Gilberto Chateaubriand, fotografado na posição um pouco estranha de quem mata moscas invisíveis sobre uma obra de Ivens Machado (feita de papier maché, mas que aparece na foto, ao ar livre), diz que a respeito da perecibilidade das obras é pródigo "não de histórias, mas de dramas". A sua frase dá uma bela definição da arte brasileira como um todo, ao menos para quem a produz.
Afinal, o que está elidido nesta antologia de agressões e argumentos confusos —ainda que seja difícil, em se tratando desta matéria, saber até que ponto o que saiu publicado corresponde ao pensamento de seus autores— é o completo descaso, com as honrosas exceções de sempre, de nossas instituições e, em menor medida, do mercado de arte para com a produção brasileira. Este é o verdadeiro assunto a ser tratado e afeta toda a nossa produção, independentemente do material utilizado pelo artista.
Os bronzes de Brecheret, os desenhos de Mira Schendel, as pinturas a óleo de Guignard ou a limalha de Tunga são todos vítimas da mesma violência e descaso. É claro que ela se fará notar com maior agudeza e em menor espaço de tempo nas obras que utilizarem materiais frágeis. É absurdo, no entanto, culpar a fragilidade das obras, e não o despreparo para recebê-las.
Nossa produção estética está, como sugere o título da matéria, aos pedaços. Afinal, não temos até hoje um catálogo decente de artistas do porte de um Oswaldo Goeldi ou uma Mira Schendel. Não temos qualquer levantamento sistemático do que fizeram nossos principais artistas, nem de onde estão suas obras.
Nenhum museu brasileiro constituiu um acervo verdadeiramente significativo, nem foi capaz de captar recursos privados ou mesmo o interesse do público para tais artistas, nem fazer circular seus trabalhos e os valores e pensamento que encarnam. Estão todos adormecidos sob o lençol confortável da falta de recursos.
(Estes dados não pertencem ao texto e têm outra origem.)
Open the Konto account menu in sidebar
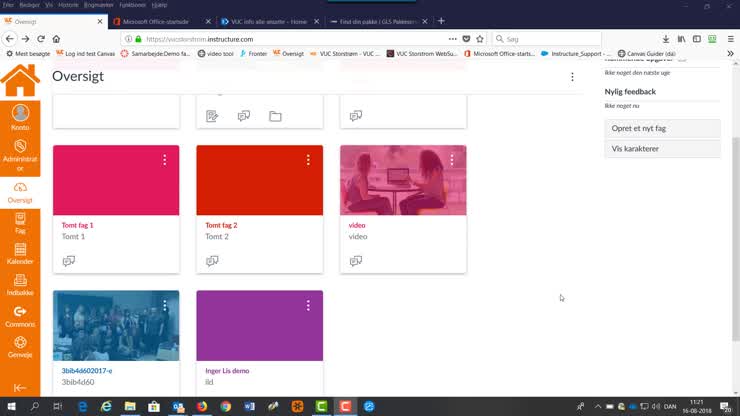Screen dimensions: 740x416 (x=20, y=117)
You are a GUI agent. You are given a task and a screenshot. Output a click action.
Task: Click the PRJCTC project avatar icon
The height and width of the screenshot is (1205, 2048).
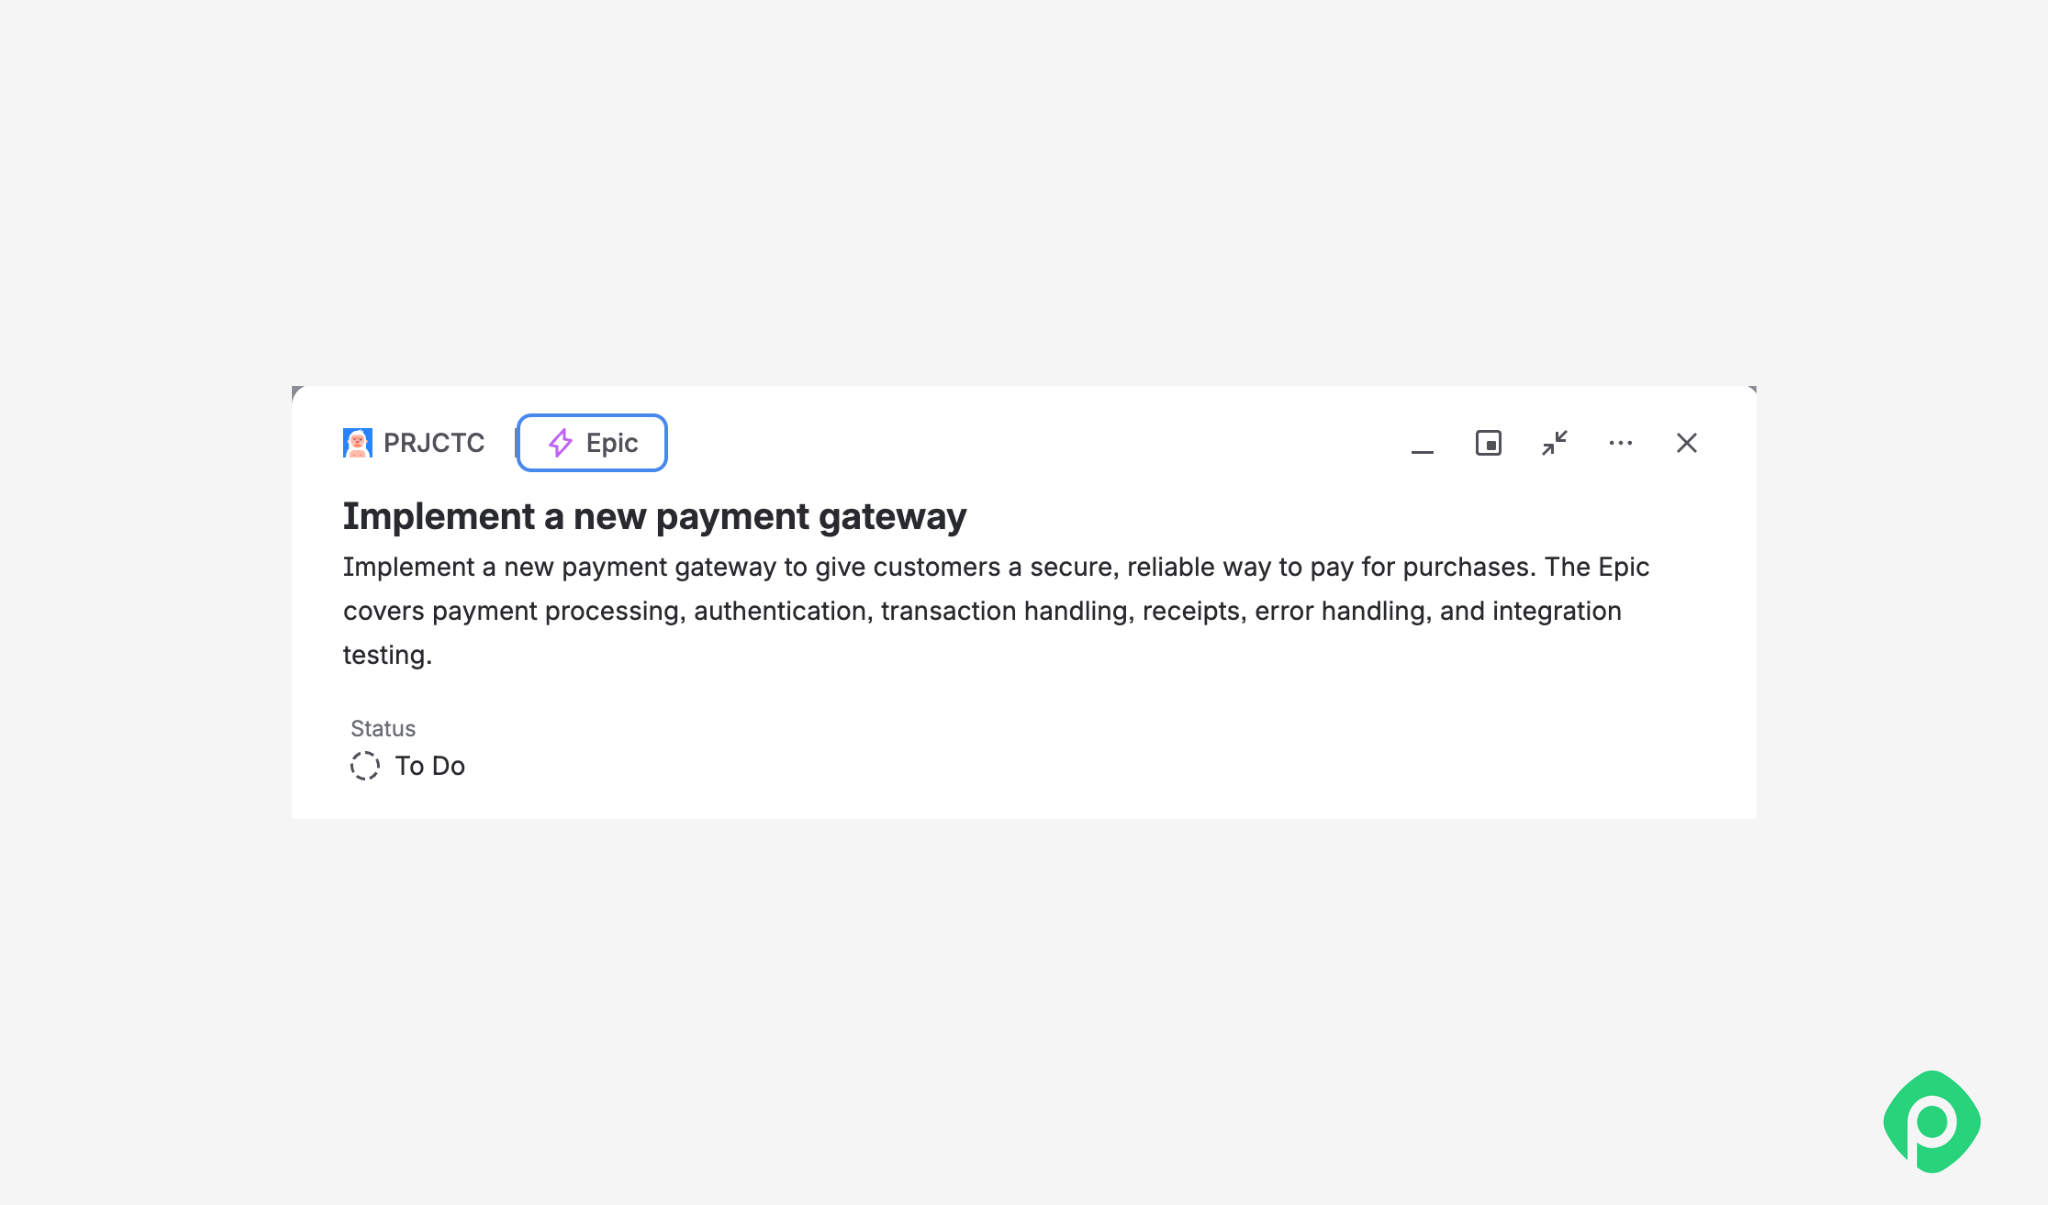point(357,443)
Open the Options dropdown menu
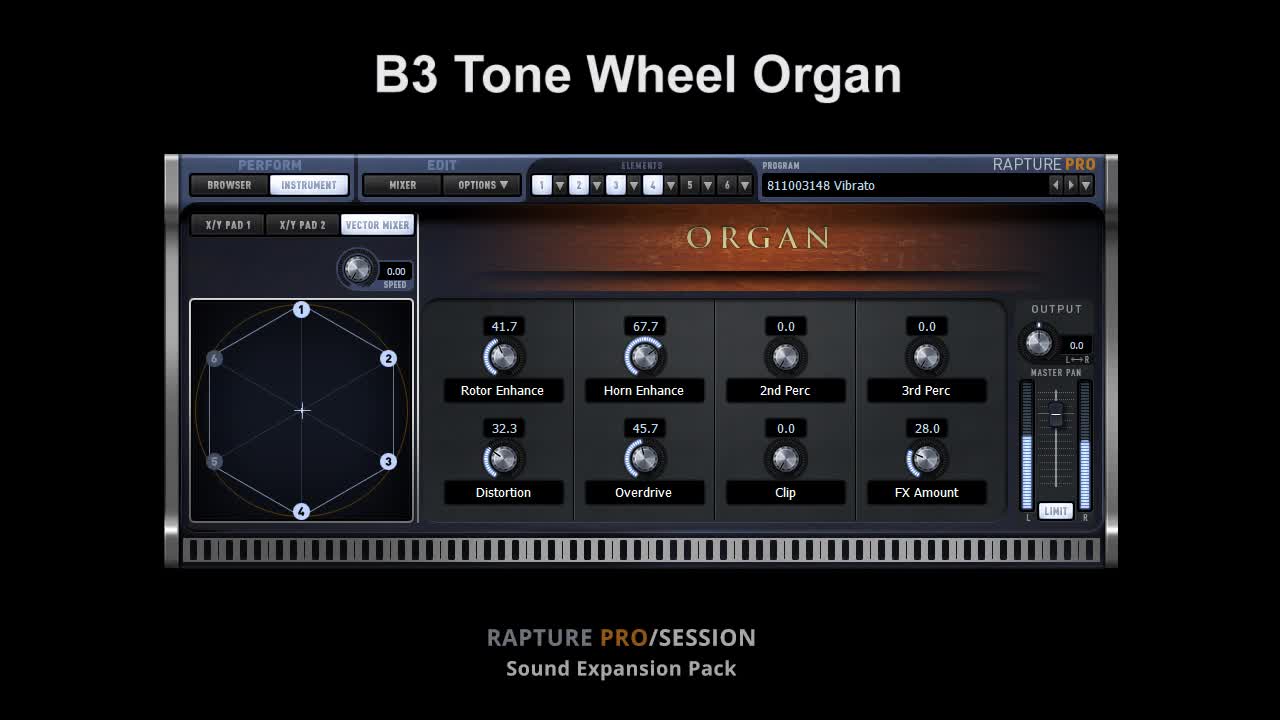Image resolution: width=1280 pixels, height=720 pixels. coord(483,185)
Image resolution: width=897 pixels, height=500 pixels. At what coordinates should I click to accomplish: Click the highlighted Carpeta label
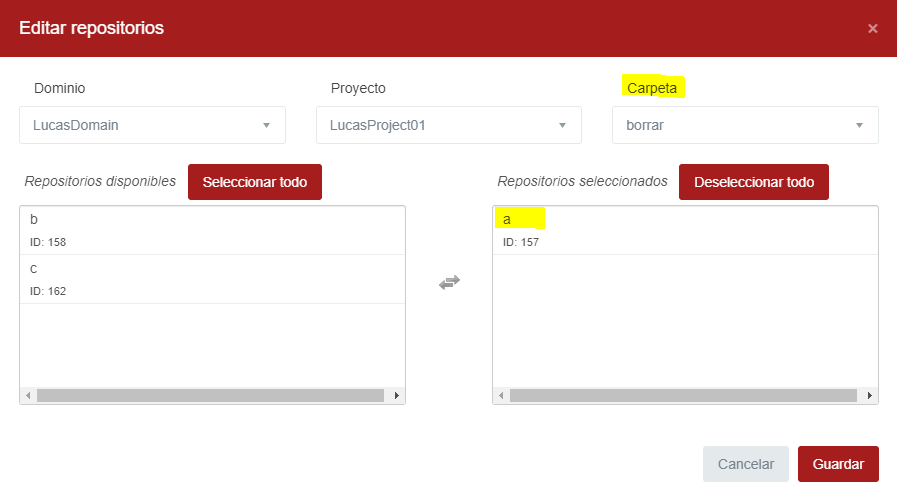point(652,88)
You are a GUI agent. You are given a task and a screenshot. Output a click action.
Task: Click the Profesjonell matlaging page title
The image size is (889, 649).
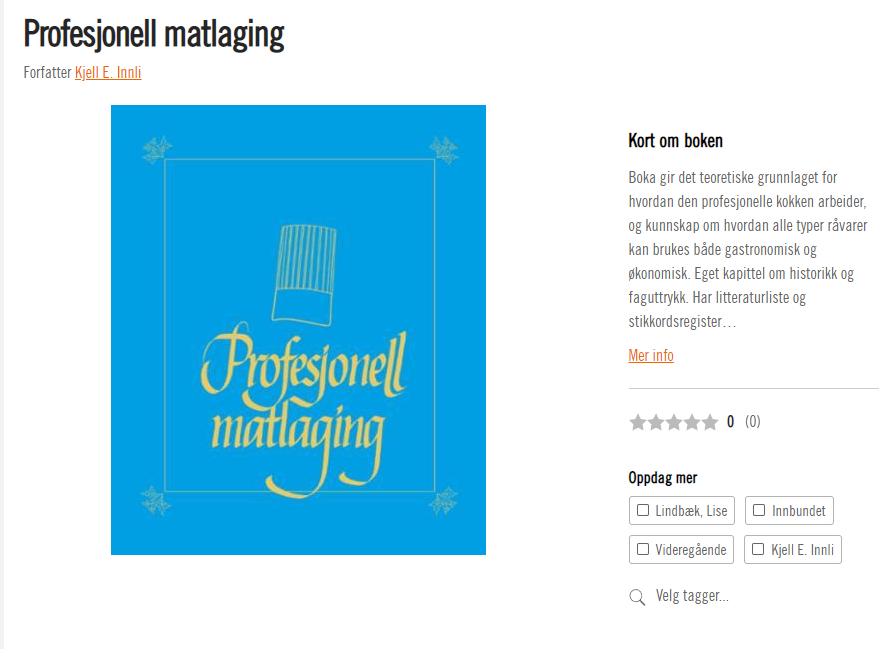pyautogui.click(x=154, y=34)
A timidez de nosso mercado não consegue também acompanhar a produção dos artistas que, ainda que frequentem as manchetes dos jornais, acabam cercados por uma solidão difícil de descrever.
No entanto, acredito que durante os últimos 40 anos talvez nenhuma outra área da cultura brasileira manteve um florescimento tão generoso e ininterrupto. São três gerações sucessivas que se entrelaçam com aquela proporção de diferença e semelhança em que se percebe um estilo, uma feição, criados a partir de discrepâncias e retornos. Há uma vitalidade ímpar no que se produz no Brasil hoje.
A função da arte na vida social, o alcance de seus projetos ainda não se instituíram, como parece ter acontecido nos países desenvolvidos a partir dos anos 60. Talvez por isto haja em nossa produção um frescor avesso à claustrofobia de grande parte do que se faz lá fora. É pena que toda esta riqueza continue, em larga medida, sendo jogada na lama da indigência intelectual, como pérolas aos porcos.